MANISAN buah pala barangkali sudah dikenal di mana-mana, tak terkecuali di Purwakarta, Jawa Barat. Di bagian timur wilayah ini, Anda bisa menjumpai cemilan yang dipercaya penuh khasiat itu.
Dalam bahasa India, buah pala dikenal dengan sebutan jadikeir. Sedangkan dalam bahasa China disebut loahau. Di Eropa, pala diolah sebagai minuman penghangat badan dan biasanya diminum ketika musim dingin tiba.
Buah pala berasal dari keluarga Myristicaceae. Nama latinnya adalah Myristica argentea, Myristica fragrans, dan Myristica malabarica. Tanaman ini umumnya bisa menghasilkan buah setelah berumur 7 tahun.
Di Indonesia, buah pala disebut-sebut berasal dari wilayah Kepulauan Banda, Maluku. Tinggi pohonnya bisa mencapai belasan meter. Pada saatnya, bunga terlihat di setiap ujung ranting yang kelak menjadi buah. Warna buahnya hijau kekuningan. Daging buahnya tebal berwarna keputihan dan rasanya getir, karena mengandung banyak getah. Tanaman ini umumnya dibudidayakan di wilayah perbukitan.
Di Purwakarta, Anda bisa menemukannya di Desa/Kecamatan Wanayasa. Letaknya kira-kira 25 km dari pusat kota Purwakarta ke arah Ciater. Warga setempat tidak hanya memanfaatkan buah pala untuk diambil bijinya. Daging buah itu diolah menjadi manisan. Deretan penjual manisan buah pala itu terpusat di sekitar Situ Wanayasa.
Secara umum, olahan buah pala itu dikenal dengan sebutan manisan pala basah dan pala kering. Pembedaan itu terkait cara pembuatannya. Bahan baku utamanya tetap sama, yaitu buah pala.

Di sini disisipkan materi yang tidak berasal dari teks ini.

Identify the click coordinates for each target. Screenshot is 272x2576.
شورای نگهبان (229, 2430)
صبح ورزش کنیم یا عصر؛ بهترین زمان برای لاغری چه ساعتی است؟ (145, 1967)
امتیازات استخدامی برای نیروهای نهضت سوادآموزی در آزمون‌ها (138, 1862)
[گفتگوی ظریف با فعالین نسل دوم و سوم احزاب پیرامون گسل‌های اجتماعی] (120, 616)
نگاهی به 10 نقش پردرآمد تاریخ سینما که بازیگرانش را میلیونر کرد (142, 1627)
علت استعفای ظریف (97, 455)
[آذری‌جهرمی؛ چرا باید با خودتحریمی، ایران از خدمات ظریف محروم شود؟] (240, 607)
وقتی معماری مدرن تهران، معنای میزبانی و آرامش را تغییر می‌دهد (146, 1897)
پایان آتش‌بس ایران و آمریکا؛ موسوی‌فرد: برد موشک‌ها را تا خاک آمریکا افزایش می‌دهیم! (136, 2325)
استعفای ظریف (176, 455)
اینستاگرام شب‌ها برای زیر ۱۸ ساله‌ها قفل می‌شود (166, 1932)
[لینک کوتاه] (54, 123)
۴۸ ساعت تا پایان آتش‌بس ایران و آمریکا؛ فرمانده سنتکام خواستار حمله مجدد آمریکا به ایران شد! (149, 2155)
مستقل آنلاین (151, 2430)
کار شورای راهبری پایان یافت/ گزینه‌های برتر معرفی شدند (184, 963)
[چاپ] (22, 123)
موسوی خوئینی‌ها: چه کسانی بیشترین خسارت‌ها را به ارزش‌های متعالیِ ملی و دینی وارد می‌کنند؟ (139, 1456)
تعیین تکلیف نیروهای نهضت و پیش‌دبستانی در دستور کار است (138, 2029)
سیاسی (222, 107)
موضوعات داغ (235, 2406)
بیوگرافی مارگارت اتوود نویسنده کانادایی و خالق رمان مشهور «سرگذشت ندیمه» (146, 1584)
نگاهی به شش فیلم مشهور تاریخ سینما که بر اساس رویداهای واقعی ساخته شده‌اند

Adalah Nur (25), salah satu warga yang telah lama menggeluti pembuatan manisan buah pala itu. Dia menjelaskan, pembuatan manisan pala cukup sederhana. Buah pala yang telah dikupas kemudian diiris sesuai bentuk yang diinginkan. Buah itu selanjutnya direndam dalam air garam 1x24 jam.
Untuk jenis manisan pala kering, usai direndam air garam daging buah pala itu kemudian dicuci. Lalu daging buah pala itu diolesi gula pasir dan dijemur. Pengolesan dilakukan hingga 2 kali untuk mendapatkan rasa yang manis. Setelah itu ditempatkan di wadah yang kering dan siap dinikmati.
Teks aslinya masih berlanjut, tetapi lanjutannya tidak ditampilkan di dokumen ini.